As she took her coffee, and dropped her change into the jar marked “Children’s hospital fund”, he walked up to the cashier, who he knew only vaguely.

“What can I get you?”

“A large coffee please.”

“Alrighty, coming right up!” said the cashier with a smile. He turned to make Damon’s coffee.

Still intrigued by the stranger with the black ribbon in her hair, he sat next to her, trying to decide what to say. He had a lot of questions, mostly about her kindness. Since moving to the United States, he had never seen any one as kind as she seemed to be. Then again, almost nothing is what it seems, and he had to be sure. He extended a darkened hand, as if to offer a hand shake.

“I’m Damon. Who are you?”

She looked at his hand briefly, before taking his hand and shaking it warmly.

“Hello, Damon. I am Christine. Uh, I think your coffee is ready.”

He turned to look at the cashier, who was standing next to the cash register with a large cup of coffee next to him. He stood up and pulled out a five dollar bill to pay for his coffee, handing it to the cashier.

“Thank you, sir.” He said as he took the bill and counted out his change, “Alright, your change is two-fifty. Enjoy the coffee.”

“I will, thank you.” He looked at his change, and thought for a moment. It was not like him to be kind to others, but he now felt strangely compelled to do one kind act. He dropped the change into the jar, much to the chagrin of the cashier, and the mild surprise of Christine. He took his coffee and once again sat next to her. He didn’t usually believe in the supernatural, though he often had hunches about people that proved to be true. His hunch about her was that she was not only kind and compassionate, but also dependable and trustworthy—a combination he did not think possible in an American girl.

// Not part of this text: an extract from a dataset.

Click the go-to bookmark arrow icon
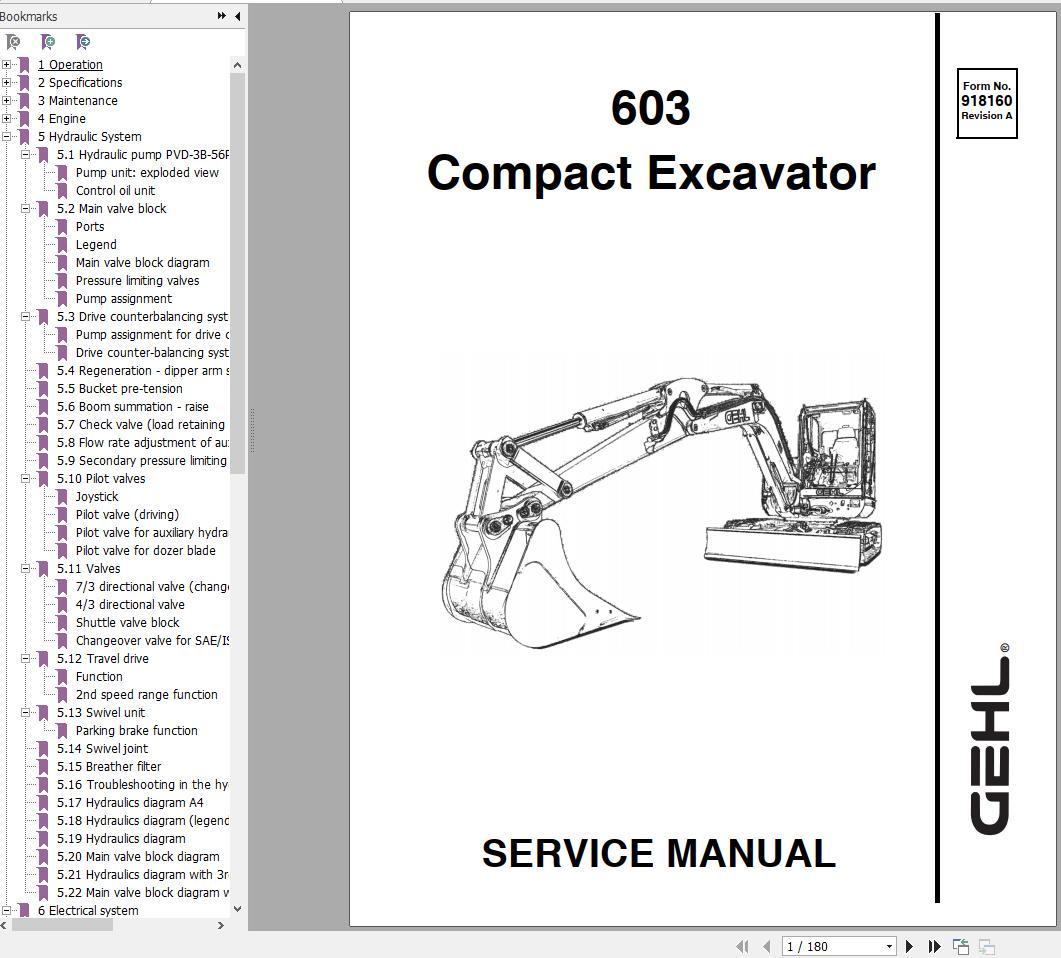The height and width of the screenshot is (958, 1061). (x=82, y=42)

“You seem kind. Are you?” he said bluntly. She did a double take, surprised that anyone would ask something like that upon their first conversation.

“I don’t know. That’s up to you.”

“That’s not what I asked.”

“In all honesty, I don’t really know. I like to think that I am, but just like everyone in this world, I am mean at times. As I said, whether or not I am kind is up to you.”

“I have a lot of questions.”

“Like what?”

“Why are you kind? Why are you honest? You seem kind and dependable. Are you?”

“Maybe we should determine that for ourselves. To me, you seem strong, quiet, not quite used to being kind to others or trusting people, like something bad happened. Is this true? And why does it surprise you that I would seem kind?”

“Personal questions.”

“You asked first. It’s only fair.”

“Good point. Perhaps we should get to know each other. Maybe even be friends some day.”

“Sounds good. Well, we know each other’s names, so how about age?”

“Seventeen. You?”

“Twenty. You look African-american. Are you?”

“No. You?”

“No. Much like the rest of the country, I am a mix of many cultures. Still in high school?”

“No, college.”

“You must be smart then.”

“Don’t know about that.”

“Well, it is nice to meet you anyway, Damon.” She said as she checked the watch on her left wrist, “I am sorry to cut this short, but I have to go to work now.” She pulled out a napkin and a pen, and wrote something on it, before folding it in half and handing it to him. “You seem like an interesting person. If you want to talk, this is my e-mail address. Oh, and don’t forget to smile. You have a nice smile.” She said as she flashed a small smile of her own, then turned and left the café.

He stared at the napkin for a moment, wondering just what had gotten into him to talk to a stranger he could normally not trust. He unfolded the napkin and looked at the neatly written letters printed on the napkin. Should he e-mail her? Probably not, but he would anyway. If he was going to complete his mission, he was going to need the trust of many people, no matter who they were. Who knows? Maybe she would be some kind of government official he could get information from. Of course, this was not his normal way of thinking, but his normal way of thinking began to change ever since he caught sight of her.